Ecuador: Conservative president targeted for impeachment by political opponents
Lasso, 67, is being accused of knowing about and actively disregarding an embezzlement scheme between the state-owned oil transport company Flota Petrolera Ecuatoriana and the private company Amazonas Tankers
May 17, 2023 9:00am
Updated: May 17, 2023 9:19am
The Ecuadorian National Assembly on Tuesday began an impeachment hearing against conservative President Guillermo Lasso, who is being accused of corruption after allegedly knowing about an embezzlement scheme.
Lasso, 67, known as a free market advocate is being accused by some of his political opponents for knowing about and actively disregarding an embezzlement scheme between the state-owned oil transport company Flota Petrolera Ecuatoriana and the private company Amazonas Tankers. His opponents claim that the scheme cost the state millions in losses and signals corruption within Lasso’s administration.

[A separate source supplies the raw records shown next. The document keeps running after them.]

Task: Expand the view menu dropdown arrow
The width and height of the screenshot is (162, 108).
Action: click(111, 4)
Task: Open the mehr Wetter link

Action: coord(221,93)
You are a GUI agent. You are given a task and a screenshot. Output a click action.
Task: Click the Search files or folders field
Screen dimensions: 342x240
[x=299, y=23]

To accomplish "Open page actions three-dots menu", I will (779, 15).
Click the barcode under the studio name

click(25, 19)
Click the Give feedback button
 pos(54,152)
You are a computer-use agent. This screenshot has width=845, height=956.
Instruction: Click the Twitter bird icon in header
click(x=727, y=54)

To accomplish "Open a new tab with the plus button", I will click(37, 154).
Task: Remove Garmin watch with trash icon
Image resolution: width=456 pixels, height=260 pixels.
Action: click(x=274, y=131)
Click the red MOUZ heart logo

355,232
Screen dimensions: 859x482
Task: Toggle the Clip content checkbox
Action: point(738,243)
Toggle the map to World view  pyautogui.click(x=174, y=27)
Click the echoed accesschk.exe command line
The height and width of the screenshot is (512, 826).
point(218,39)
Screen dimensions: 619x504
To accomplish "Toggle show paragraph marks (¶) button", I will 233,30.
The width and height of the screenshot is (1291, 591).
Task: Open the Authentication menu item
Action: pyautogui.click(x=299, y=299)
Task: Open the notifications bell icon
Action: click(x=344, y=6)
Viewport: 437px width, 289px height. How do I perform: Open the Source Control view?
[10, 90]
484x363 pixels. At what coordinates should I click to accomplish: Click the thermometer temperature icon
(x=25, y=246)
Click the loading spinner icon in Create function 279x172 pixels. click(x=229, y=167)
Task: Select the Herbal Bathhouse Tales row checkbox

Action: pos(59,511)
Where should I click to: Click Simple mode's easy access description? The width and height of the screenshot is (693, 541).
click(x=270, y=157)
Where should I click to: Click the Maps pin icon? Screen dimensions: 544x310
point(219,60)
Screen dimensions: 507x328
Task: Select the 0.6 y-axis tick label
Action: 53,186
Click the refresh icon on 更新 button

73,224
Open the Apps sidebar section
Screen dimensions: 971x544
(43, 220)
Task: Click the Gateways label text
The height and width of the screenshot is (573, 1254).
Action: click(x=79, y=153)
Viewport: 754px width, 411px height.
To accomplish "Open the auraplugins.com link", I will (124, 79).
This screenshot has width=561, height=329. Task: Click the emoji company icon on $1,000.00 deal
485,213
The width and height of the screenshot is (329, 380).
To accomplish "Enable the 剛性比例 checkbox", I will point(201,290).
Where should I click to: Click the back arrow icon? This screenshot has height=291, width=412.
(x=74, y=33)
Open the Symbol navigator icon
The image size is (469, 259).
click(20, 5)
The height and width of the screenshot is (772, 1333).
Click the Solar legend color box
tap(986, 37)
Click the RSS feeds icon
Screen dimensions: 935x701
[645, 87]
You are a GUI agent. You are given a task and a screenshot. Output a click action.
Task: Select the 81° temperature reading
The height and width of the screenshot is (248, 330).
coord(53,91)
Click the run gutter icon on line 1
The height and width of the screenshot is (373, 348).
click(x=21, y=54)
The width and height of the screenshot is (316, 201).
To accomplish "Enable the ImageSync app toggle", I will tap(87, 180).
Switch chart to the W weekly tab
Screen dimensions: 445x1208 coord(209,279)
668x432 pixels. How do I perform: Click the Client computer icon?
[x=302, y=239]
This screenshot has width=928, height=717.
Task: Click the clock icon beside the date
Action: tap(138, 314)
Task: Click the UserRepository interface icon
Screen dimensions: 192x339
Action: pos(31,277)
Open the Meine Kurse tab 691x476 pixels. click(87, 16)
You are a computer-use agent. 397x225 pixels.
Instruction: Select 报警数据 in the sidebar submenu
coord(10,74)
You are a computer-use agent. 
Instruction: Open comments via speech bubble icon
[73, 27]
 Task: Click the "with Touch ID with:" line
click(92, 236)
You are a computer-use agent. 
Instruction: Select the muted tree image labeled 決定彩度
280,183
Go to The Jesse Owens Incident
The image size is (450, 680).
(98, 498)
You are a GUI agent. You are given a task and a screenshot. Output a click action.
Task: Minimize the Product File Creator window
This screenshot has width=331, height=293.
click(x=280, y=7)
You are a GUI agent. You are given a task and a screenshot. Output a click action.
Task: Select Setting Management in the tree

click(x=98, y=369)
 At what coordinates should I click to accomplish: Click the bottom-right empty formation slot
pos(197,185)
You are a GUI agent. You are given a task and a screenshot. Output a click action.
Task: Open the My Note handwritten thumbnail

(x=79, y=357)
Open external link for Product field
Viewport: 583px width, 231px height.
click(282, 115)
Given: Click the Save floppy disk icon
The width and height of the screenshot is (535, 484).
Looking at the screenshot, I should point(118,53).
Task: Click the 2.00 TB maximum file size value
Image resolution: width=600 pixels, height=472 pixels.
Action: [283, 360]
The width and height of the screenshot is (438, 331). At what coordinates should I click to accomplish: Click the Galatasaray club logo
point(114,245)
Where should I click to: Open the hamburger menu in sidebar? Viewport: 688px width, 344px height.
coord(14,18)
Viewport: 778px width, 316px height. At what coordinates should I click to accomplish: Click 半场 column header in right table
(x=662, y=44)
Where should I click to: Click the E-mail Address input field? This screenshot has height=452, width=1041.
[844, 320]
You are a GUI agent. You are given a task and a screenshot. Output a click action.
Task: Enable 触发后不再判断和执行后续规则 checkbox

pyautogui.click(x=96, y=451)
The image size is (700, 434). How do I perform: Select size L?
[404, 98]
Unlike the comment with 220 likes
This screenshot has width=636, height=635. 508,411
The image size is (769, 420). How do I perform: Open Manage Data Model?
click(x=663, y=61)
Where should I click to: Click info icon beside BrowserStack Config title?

During the hearing on Tuesday, Lasso claimed that he was not guilty of the crimes he was being accused of. In particular, he has claimed that the contract between the two companies was signed three years before he took office, in 2018.
“There is no evidence, nor relevant testimonies,” he said. “Rather, all there is information that proves my total, evident and unquestionable innocence.”
"They've created a fictitious situation that doesn't solve the problems of the country or anyone else," Lasso added. "The same rancor they profess against me is the greatest proof of my innocence."
His opponents, however, claims that Lasso did nothing despite knowing about the irregularities in the contract, according to opposition lawmaker Viviana Veloz.
"That's why he should be censured and removed, this is the constitutional truth and the political truth that many are trying to hide from the Ecuadorean people," said Veloz. "There is more than enough proof of acts of corruption at Flopec."
Lasso could potentially be removed from his post due to the trial if 92 out of the 137 assembly members vote to do so.
Experts, however, have speculated that such a move could lead to a showdown between the assembly and the president, who could invoke a special constitutional clause. Known as “muerte cruzada” or “two-way death,” the clause allows Lasso to dissolve the legislature and end his presidency at the same time. Such a measure has never been taken in the country’s history.
"That option has always been under consideration and it's available, and the decision is up to the president," Juan Pablo Ortiz, legal secretary of the presidency, told local media outlets.